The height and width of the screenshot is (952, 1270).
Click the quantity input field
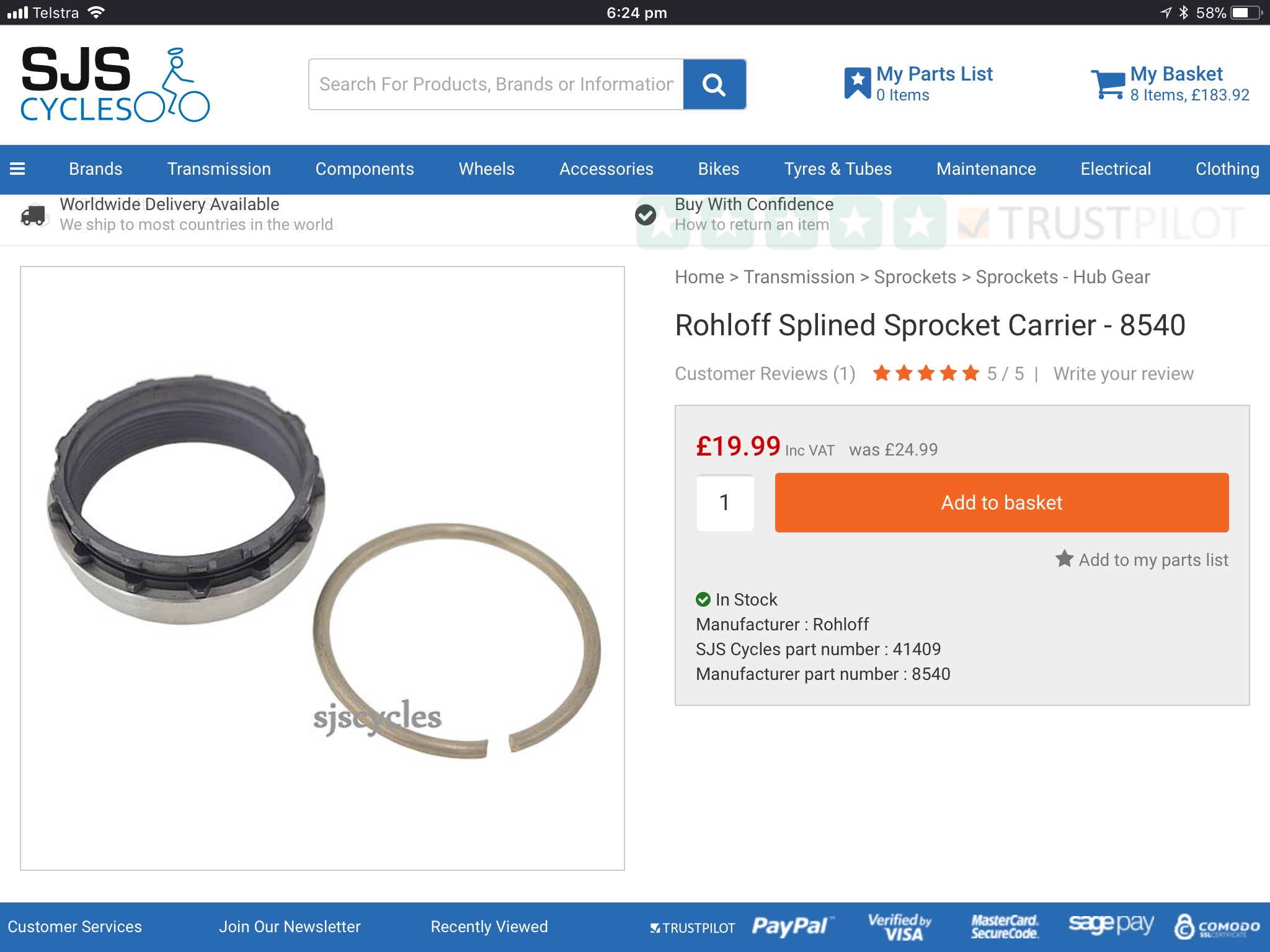(x=725, y=503)
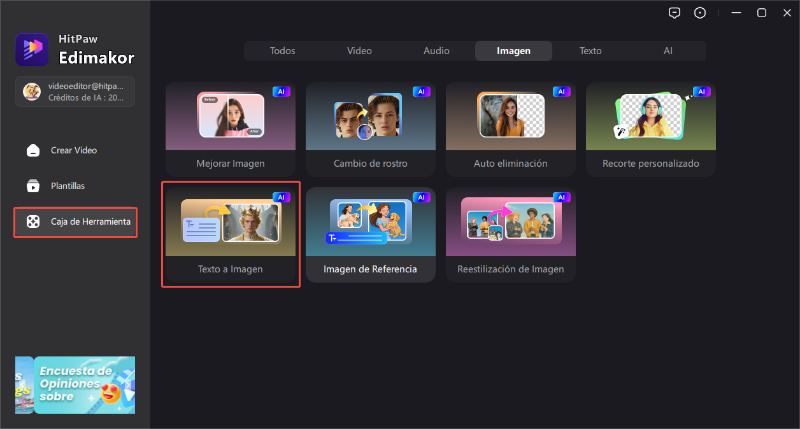The width and height of the screenshot is (800, 429).
Task: Click the user avatar picture
Action: point(32,92)
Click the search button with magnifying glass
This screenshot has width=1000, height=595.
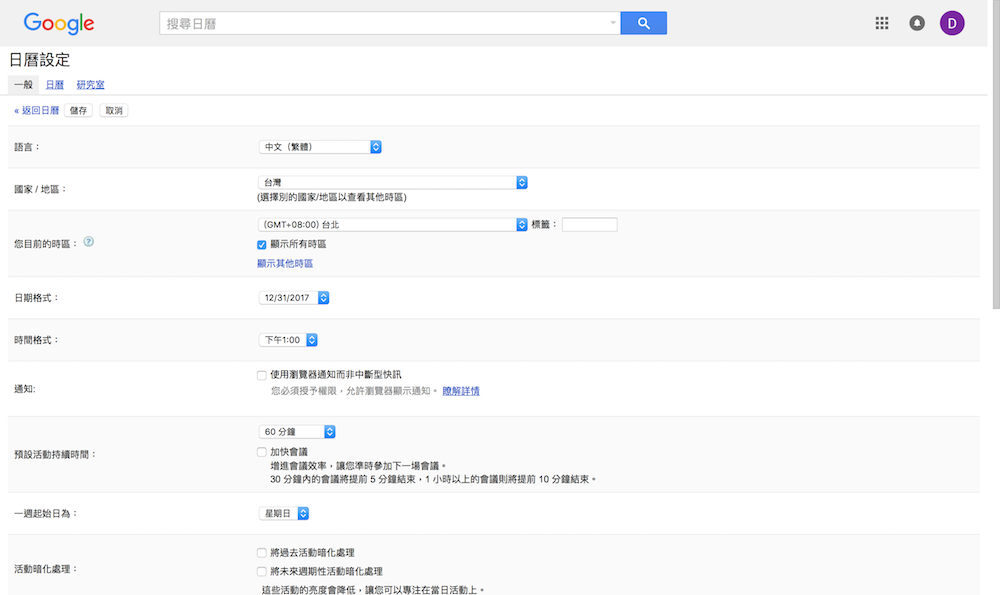point(643,21)
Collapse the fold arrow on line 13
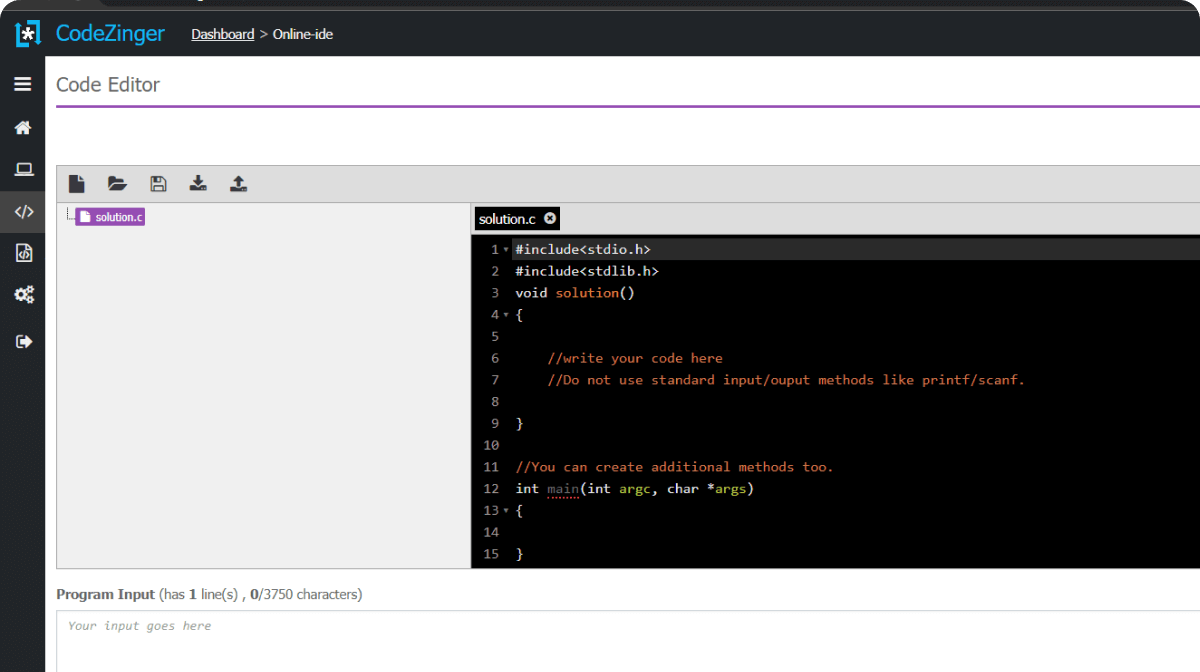 [x=506, y=511]
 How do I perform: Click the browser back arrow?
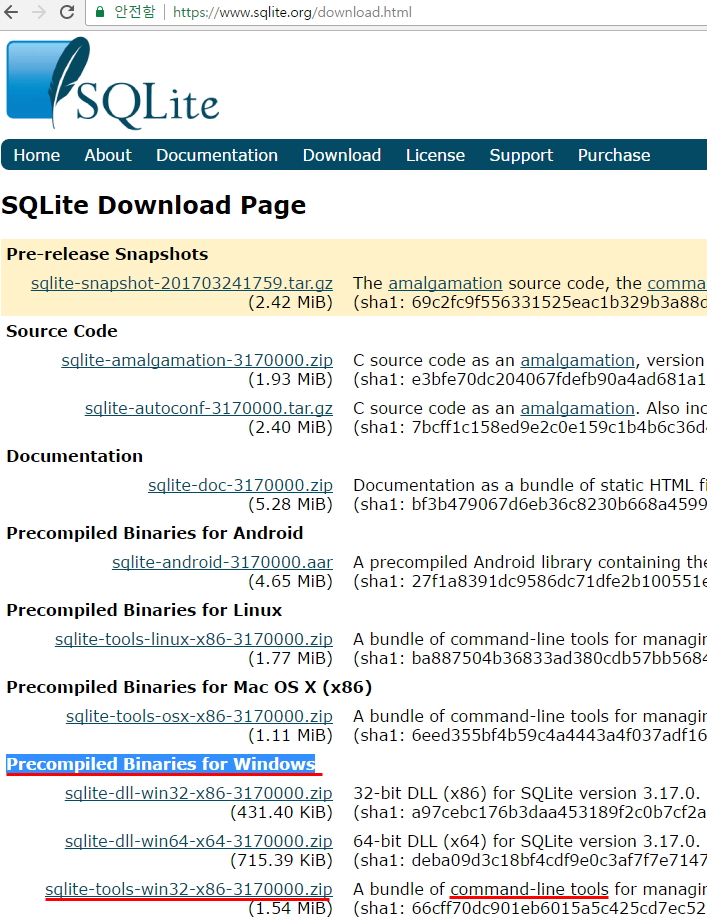click(11, 12)

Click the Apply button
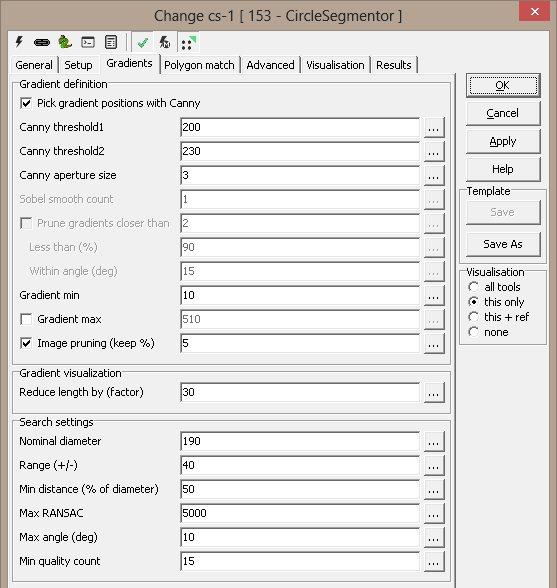(503, 141)
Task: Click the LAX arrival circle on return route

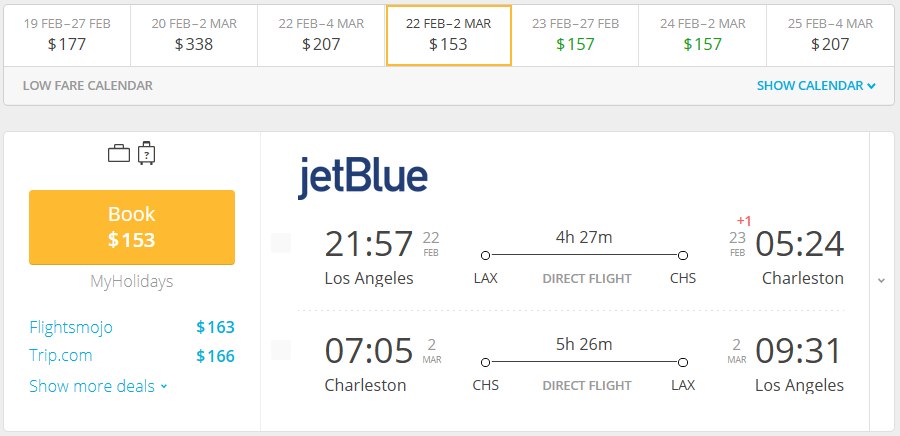Action: tap(682, 363)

- _EXERCISE DESCRIPTION_
Wherever an image appears in the data, omit it and repeat everything else exactly.

- _EXERCISE RESPONSE_
The height and width of the screenshot is (952, 1270).
Click the quantity input field
(x=725, y=503)
The width and height of the screenshot is (800, 429).
Task: Click the user avatar picture
Action: point(32,92)
Click the search button with magnifying glass
This screenshot has width=1000, height=595.
point(643,21)
Collapse the fold arrow on line 13
 [x=506, y=511]
 How do I perform: Click the browser back arrow?
click(11, 12)

Click the Apply button
(503, 141)
Task: Click the LAX arrival circle on return route

Action: tap(682, 363)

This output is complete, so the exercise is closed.